Looper could have been better, it didn't really have a point beyond the characters story. With a movie that plays with what it edged around, you sort of expect some kind of thought provoking idea to come from it. You should see X-Men Days of Future Past... now thats a time travel movie! Or maybe The One. A brilliant movie with Jet Li. 

I think the angle I am going to go is "Power corrupts but absolute power corrupts absolutely" As well as "There is always a choice and freewill." Simple sounding but I want to explore it a bit better than most do.  



Tettsuo said:


> Depends on the following...
> 
> 1 - What is "bad" to you?  A psychopath is bad, not because they're inherently evil imo, but because their sense of right and wrong is broken.  So you need to define what bad means and how that looks to you.  I believe nothing is as bad as apathy, and I mean true apathy for all life.  That's a worst possible villain to me.
> 
> ...



I think it is more his actions rather than how bad he is that is the motivation in the story... He steals all the magic in the world in order to find and control the main source of magic.... It is a rather dire situation for those races that live because of that magic, which my main MC is soooo... That brings my to the question of how bad? Power hungry yes...but...  



Terry D said:


> Why not? What could be more engrossing for a reader -- more emotionally investing -- than making the reader care about the antagonist as much as they do the protagonist? I'd love to write a book where the reader cries for the antagonist even as they are cheering for the protagonist.





Terry D said:


> I think that's a very narrow and simplistic way of looking at character development. You are right, it's not done very often, but doesn't mean it is a bad thing to do. The reader will accept such a resolution if the author shows it to be the only reasonable solution available.



I don't see why it would be narrow.. rather more interesting. Conflicted villains are far to overrated. How do you react to them? Do you like them? Do you route for them over the MC? Do you route for the MC anyway? What happens when the MC saves the day? Are your supposed to be happy? Sad?  

Also they are irritating, just like weepy MC'S that go about questioning their chosen-ess and or their goodness. Just make up your mind! 

Ok... small rant over.


----------



## Tettsuo (Nov 28, 2016)

The Fantastical said:


> I think it is more his actions rather than how bad he is that is the motivation in the story... He steals all the magic in the world in order to find and control the main source of magic.... It is a rather dire situation for those races that live because of that magic, which my main MC is soooo... That brings my to the question of how bad? Power hungry yes...but...

What you need to do:
[A] Name every movie mentioned in the forum thread about writing villains.
[B] Proceed with the forum thread about writing villains, picking up after its last line.
The listing after this forum thread about writing villains is separate material.

Collected data:
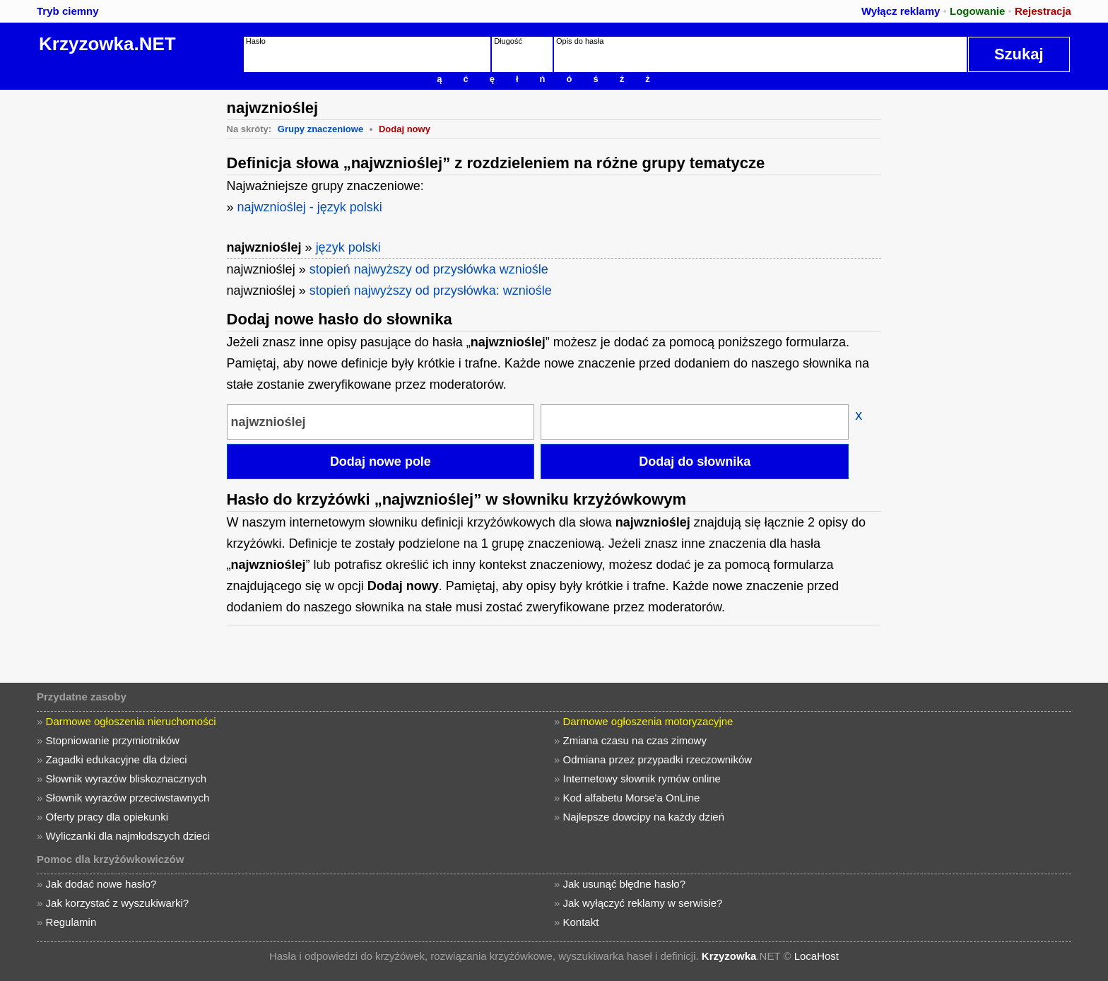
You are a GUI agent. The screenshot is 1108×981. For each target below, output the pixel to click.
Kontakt (581, 922)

The results:
[A] Looper, X-Men Days of Future Past, The One

[B]
So the antagonist is like a Dr Doom type?  In comics, Dr Doom believe he's the most fit to rule to world.  So in a rather perverse way, he believes he doing it for the right reason.

If this is the direction your taking, you'll have to work on making the person pretty arrogant.  If not, you'll have to explain to the reads why he's willing to commit genocide for the sake of power alone.


----------



## Ptolemy (Nov 28, 2016)

The Fantastical said:


> 1. But isn't having a relatable bad guy just as clique as having a one dimensional bad guy? I mean with the boom in conflicted characters on the Grimdark Fantasy genre, we have a flood of "Anti-Heros" and "Lesser Bad Guys Who Are Now Portrayed as 'Good Guys'". Wouldn't it just blend in with the confused, don't know what I am crowd?


Uh not really? Every bad guy has a quality or motive that makes us realize as readers that we can understand what he's doing. To me if I can't understand why the villain is doing what he is doing I close the book. He needs to have a reason. You can parlay the nonsensical violence or evil acts for sometime but the villain needs a real reason (trauma, protecting loved ones, revenge etc.) to do what he does. Without a reason readers have no choice but to think that he is a mindless evil man, and shocker! Readers don't like that. 

Having a villain in with no character makes him shallow and forces the reader to like the protagonist. You need to have an interesting antagonist for the book to make sense it's basic character building.


----------



## Tettsuo (Nov 28, 2016)

Ptolemy said:


> Uh not really? Every bad guy has a quality or motive that makes us realize as readers that we can understand what he's doing. To me if I can't understand why the villain is doing what he is doing I close the book. He needs to have a reason. You can parlay the nonsensical violence or evil acts for sometime but the villain needs a real reason (trauma, protecting loved ones, revenge etc.) to do what he does. Without a reason readers have no choice but to think that he is a mindless evil man, and shocker! Readers don't like that.
> 
> Having a villain in with no character makes him shallow and forces the reader to like the protagonist. You need to have an interesting antagonist for the book to make sense it's basic character building.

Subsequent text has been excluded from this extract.